Sophie Ryan, CEO, Sony Foundation says despite the significant progress that has been made in cancer treatment for adolescents and young adults, more must be done.

"Young Victorians, and more broadly young Aussies, are still falling through the gaps. Youth cancer patients are often diagnosed with rare, complex, and aggressive cancers that necessitate specialised treatment available only in city hospitals.

"For our regional youth, this is a critical health equity issue, with the burdens of a cancer diagnosis disproportionately heavy for those living in our regional and rural areas., There remains an urgent and growing need for accommodation services tailored to youth cancer patients, with current government subsidies being insufficient to meet this need. You Can Stay has been instrumental in bridging this gap. By providing a home-away-from-home close to metropolitan hospitals, You Can Stay is reducing delays in access to cancer treatment for youth cancer patients due to financial and psychosocial barriers, as well as increasing adherence to treatment," said Ms. Ryan.

"Today we have support from over 100 corporate and media companies, exemplifying the profound impact of collaborative philanthropy in tackling some of our most pressing social issues. With the expansion of the You Can Stay program increasing patient eligibility from 15-25 years to up to 29 years, we anticipate this will double  the number of regional and rural patients we support. This ambitious growth highlights the vital need for greater fundraising. By being stronger together, we are improving health and well-being outcomes by closing the health equity gap for regional youth cancer patients, ensuring they receive the best available treatment and support," said Ms. Ryan.

Alarmingly, one-third of youth cancer patients are from regional areas, and they are more likely to suffer mental health issues, financial strain, and isolation due to the increased burden of seeking life-saving treatment in major cities. The survival rate of Australians living more than 200 km from cancer treatment can be up to 30% lower than people living close by.

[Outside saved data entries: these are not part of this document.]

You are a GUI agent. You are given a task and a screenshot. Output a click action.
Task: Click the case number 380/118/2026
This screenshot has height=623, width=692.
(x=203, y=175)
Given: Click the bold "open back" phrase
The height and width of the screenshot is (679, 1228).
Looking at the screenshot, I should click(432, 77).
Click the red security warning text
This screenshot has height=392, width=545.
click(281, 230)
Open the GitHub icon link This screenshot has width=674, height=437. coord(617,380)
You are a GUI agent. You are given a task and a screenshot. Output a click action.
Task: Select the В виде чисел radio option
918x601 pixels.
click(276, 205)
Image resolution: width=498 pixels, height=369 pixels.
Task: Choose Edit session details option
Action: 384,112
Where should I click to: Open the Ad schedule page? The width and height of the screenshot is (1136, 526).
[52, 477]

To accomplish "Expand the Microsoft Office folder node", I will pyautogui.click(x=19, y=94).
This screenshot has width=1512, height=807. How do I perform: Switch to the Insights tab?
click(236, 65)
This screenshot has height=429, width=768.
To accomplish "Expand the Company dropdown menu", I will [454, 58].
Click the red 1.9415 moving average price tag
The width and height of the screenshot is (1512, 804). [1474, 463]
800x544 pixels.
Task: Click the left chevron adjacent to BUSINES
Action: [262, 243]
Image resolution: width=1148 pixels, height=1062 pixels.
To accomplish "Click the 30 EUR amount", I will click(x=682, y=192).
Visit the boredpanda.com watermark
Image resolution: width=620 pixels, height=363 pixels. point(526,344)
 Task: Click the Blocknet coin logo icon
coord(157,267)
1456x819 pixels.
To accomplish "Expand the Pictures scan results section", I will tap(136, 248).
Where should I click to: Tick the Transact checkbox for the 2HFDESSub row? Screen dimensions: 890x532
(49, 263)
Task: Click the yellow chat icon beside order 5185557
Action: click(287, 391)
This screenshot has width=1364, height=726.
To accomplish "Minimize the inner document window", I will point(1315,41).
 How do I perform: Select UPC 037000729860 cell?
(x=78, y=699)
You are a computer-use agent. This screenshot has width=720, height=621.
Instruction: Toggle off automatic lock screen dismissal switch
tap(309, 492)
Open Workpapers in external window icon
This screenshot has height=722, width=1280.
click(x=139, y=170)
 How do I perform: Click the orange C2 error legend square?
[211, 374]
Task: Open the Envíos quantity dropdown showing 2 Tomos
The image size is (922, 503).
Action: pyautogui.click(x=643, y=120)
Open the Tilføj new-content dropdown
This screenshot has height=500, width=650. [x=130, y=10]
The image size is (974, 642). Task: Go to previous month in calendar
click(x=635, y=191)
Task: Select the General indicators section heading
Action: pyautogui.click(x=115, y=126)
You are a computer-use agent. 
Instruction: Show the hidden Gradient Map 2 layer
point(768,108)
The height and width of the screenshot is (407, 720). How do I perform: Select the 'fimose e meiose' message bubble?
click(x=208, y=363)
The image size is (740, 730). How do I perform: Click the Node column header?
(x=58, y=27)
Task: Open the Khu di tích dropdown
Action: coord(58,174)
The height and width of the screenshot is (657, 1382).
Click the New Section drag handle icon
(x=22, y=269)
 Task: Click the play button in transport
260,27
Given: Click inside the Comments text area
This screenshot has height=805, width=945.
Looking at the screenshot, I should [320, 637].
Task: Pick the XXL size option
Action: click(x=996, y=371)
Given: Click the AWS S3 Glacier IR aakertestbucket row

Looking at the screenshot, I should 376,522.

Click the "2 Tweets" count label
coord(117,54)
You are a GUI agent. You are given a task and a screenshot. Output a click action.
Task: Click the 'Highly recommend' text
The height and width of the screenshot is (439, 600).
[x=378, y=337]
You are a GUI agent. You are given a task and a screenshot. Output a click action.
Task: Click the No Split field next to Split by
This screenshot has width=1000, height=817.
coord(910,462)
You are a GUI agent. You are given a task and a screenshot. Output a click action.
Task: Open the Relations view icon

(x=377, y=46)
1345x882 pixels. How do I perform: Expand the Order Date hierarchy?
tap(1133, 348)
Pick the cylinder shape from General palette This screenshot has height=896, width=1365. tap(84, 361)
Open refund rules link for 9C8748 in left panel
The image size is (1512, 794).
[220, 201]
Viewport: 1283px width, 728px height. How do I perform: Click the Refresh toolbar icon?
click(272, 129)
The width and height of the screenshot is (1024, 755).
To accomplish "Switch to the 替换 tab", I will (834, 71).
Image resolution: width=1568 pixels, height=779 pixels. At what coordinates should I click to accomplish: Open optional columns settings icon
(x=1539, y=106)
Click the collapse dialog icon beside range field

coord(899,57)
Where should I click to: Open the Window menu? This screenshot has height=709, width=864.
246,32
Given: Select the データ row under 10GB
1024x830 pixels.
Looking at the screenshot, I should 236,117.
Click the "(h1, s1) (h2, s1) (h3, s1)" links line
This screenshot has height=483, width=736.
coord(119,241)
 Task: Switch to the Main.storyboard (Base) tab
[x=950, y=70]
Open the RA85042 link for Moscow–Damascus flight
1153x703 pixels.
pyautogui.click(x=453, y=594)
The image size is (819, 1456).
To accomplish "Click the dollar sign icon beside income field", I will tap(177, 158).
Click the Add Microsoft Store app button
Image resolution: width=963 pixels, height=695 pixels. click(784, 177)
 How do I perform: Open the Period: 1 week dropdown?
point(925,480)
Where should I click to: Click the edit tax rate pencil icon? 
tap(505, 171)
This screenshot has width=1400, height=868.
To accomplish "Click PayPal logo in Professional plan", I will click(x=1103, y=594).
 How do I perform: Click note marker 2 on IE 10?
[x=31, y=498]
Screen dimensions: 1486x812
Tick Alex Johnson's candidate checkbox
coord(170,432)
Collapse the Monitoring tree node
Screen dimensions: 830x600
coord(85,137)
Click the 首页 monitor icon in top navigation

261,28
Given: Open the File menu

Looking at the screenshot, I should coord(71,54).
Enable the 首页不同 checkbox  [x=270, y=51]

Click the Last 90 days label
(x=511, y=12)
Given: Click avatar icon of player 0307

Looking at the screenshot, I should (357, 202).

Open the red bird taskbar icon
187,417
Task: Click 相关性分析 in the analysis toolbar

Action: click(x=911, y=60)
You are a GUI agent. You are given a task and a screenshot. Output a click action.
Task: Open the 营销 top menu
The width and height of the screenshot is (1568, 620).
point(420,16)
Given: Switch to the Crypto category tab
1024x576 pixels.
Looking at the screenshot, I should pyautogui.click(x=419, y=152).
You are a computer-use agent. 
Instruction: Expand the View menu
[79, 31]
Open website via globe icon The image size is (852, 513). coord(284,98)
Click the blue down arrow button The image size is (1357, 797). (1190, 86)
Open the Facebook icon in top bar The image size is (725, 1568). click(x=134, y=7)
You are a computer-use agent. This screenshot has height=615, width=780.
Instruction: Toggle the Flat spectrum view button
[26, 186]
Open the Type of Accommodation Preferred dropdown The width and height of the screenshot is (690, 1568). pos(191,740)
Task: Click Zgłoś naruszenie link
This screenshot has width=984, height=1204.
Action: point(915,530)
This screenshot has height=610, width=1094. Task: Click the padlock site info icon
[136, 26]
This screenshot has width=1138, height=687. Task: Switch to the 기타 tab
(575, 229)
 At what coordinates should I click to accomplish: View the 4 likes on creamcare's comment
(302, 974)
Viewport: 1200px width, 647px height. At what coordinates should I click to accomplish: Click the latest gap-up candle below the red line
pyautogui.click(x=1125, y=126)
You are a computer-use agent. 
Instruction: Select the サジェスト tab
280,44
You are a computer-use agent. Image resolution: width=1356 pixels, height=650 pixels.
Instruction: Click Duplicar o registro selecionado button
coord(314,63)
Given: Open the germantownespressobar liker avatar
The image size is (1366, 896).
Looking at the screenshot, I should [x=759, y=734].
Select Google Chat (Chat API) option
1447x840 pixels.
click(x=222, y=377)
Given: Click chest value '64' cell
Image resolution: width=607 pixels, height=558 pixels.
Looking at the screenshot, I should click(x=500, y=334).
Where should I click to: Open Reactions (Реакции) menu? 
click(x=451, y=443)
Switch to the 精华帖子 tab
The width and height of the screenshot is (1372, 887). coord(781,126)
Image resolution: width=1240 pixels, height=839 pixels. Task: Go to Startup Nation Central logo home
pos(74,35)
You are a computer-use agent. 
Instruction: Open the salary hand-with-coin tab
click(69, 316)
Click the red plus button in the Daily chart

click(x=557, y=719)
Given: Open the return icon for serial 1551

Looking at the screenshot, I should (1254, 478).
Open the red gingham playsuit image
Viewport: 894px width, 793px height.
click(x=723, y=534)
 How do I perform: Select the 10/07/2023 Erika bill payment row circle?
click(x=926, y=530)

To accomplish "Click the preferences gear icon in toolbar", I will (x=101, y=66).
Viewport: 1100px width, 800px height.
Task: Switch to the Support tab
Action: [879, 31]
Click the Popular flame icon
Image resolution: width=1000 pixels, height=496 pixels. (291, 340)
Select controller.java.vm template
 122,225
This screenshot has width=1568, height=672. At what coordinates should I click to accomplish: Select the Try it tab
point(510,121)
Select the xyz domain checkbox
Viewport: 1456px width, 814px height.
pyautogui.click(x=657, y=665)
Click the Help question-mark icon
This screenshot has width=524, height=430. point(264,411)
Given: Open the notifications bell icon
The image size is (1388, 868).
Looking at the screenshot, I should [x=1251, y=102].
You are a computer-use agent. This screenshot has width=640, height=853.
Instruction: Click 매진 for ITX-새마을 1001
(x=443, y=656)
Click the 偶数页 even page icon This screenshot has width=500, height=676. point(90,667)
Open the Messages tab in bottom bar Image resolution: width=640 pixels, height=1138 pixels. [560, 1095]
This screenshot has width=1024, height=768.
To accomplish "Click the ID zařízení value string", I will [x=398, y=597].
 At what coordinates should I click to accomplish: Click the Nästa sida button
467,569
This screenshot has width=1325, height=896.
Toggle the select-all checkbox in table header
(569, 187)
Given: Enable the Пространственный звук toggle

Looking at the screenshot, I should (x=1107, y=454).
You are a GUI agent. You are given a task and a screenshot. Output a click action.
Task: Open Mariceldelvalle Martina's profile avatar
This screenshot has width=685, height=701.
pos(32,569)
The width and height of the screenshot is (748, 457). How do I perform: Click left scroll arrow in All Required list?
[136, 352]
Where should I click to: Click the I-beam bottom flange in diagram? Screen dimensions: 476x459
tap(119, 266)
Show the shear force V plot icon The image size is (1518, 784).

20-year-old Madison Purkis from the Albury/Wodonga region shared an address at the event. Madison was undertaking her second year at university in Canberra when she received a shock diagnosis of a rare soft-tissue cancer, after months of unidentified pain, requiring her to relocate to Melbourne for over four months of treatment, to date. Madison and her family have been provided a two-bedroom apartment, at no cost, thanks to Sony Foundation’s You Can Stay program.

“I was having the time of my life at university. Living within a kilometre of most of my best friends, often coming home after a long day of lectures to impromptu live music gigs. Life was busy and so fun. However, whilst all of this was happening, I was in a great deal of pain, every few months I would have these weeklong episodes of the most insane back pain.

“I was quite confused when doctors told me I had Ewing’s Sarcoma, growing out of my hip and up my spine. They told me it was rare, and they had never treated it before, but they could send me to Melbourne. While we hadn’t even started discussing what my survival statistics where I was certain I had already lost my life, not the heart pumping blood flowing kind of life but my community, my goals and ambitions, the path I was following had shattered beneath my feet in one very short conversation,” said Ms Purkis.

“After 10 long months of intense chemotherapy treatment and radiation. I am coming out of this better than when I came in and that is in no small part due to Sony Foundation, their support was so much more than just a place to stay. The hope and stability I have, that I get to take as I restart my 20s is in no small part due to the support that has been provided to me and my family. We could not have done this without their generosity,” said Ms Purkis.